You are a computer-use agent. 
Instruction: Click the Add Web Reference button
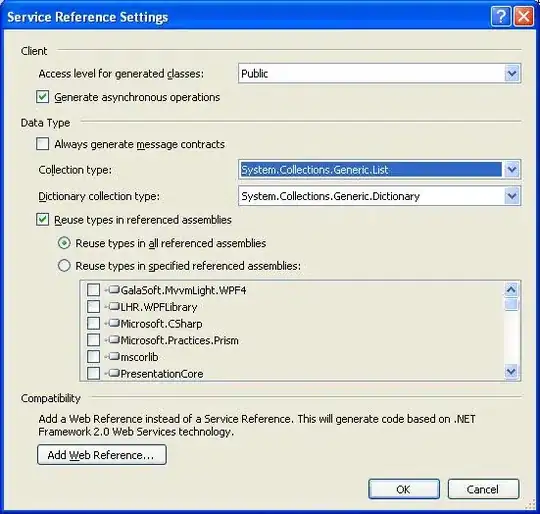coord(102,455)
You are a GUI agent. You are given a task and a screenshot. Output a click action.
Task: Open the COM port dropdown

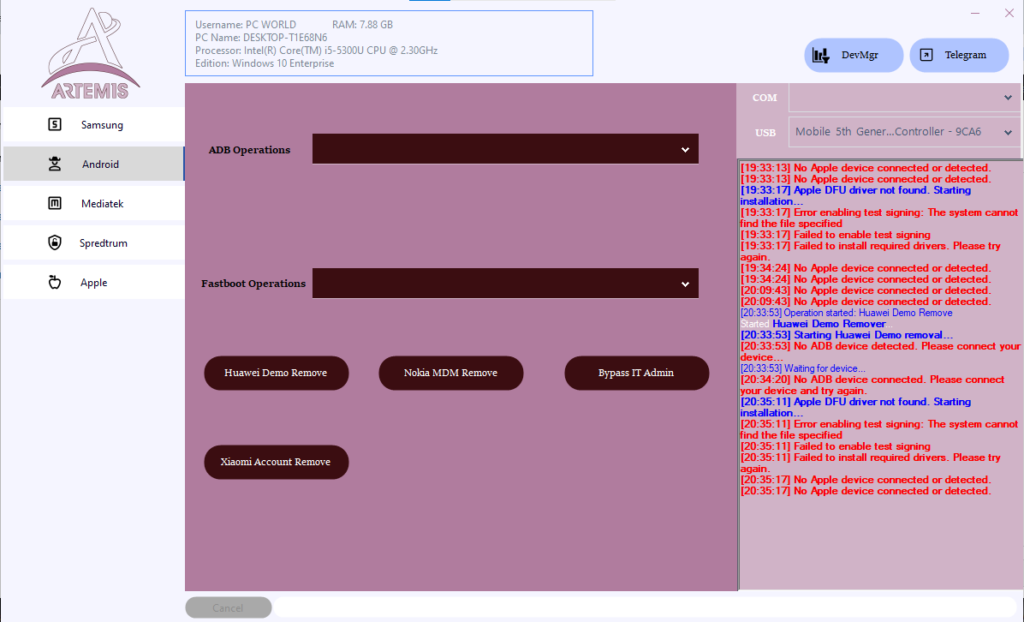click(x=903, y=97)
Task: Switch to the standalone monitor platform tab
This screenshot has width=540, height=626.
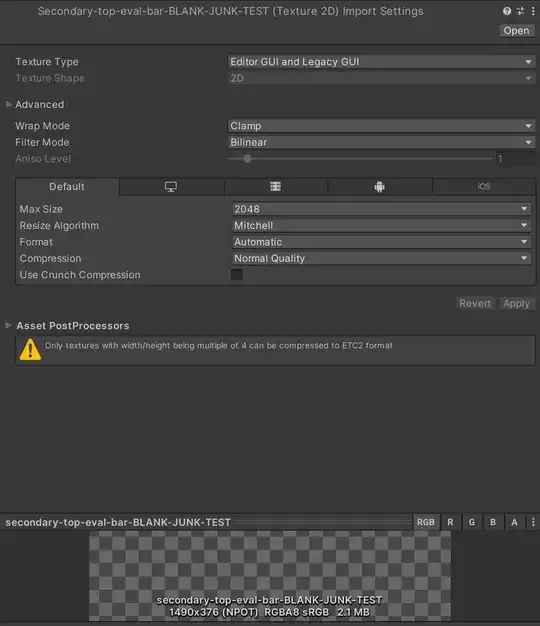Action: click(171, 187)
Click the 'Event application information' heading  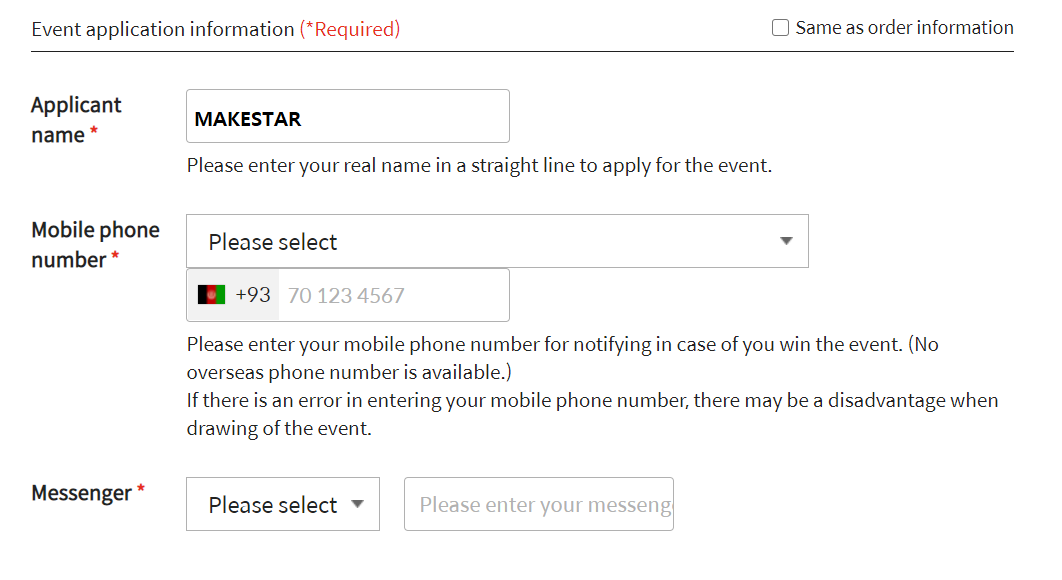point(163,29)
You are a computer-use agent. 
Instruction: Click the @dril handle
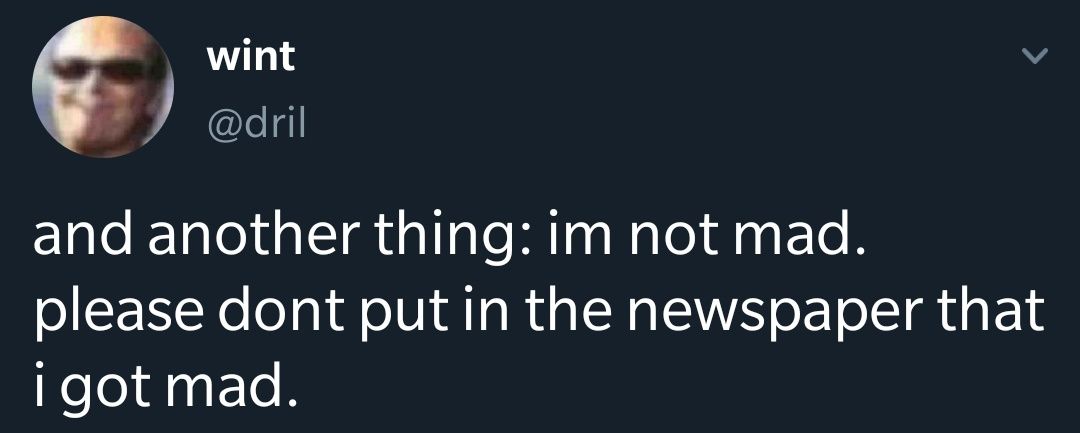pos(254,123)
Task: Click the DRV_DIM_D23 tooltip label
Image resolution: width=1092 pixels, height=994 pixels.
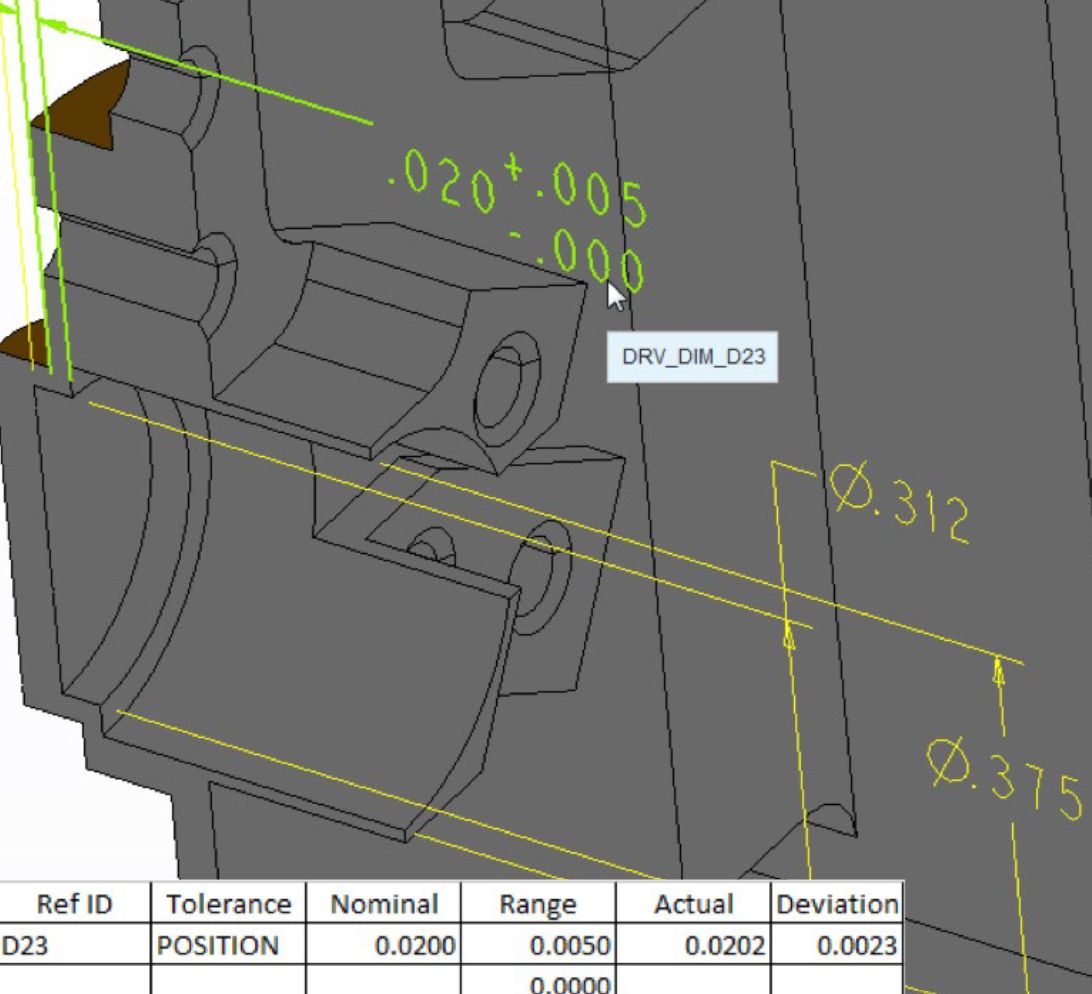Action: (x=692, y=356)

----------------

Copy out the stretch of the data from the line containing "Task: Click the DRV_DIM_D23 tooltip label" through the end of the data, word for word, leaving out the pictures.

◆ ANSWER TO THE PROBLEM ◆
Task: Click the DRV_DIM_D23 tooltip label
Image resolution: width=1092 pixels, height=994 pixels.
Action: (x=692, y=356)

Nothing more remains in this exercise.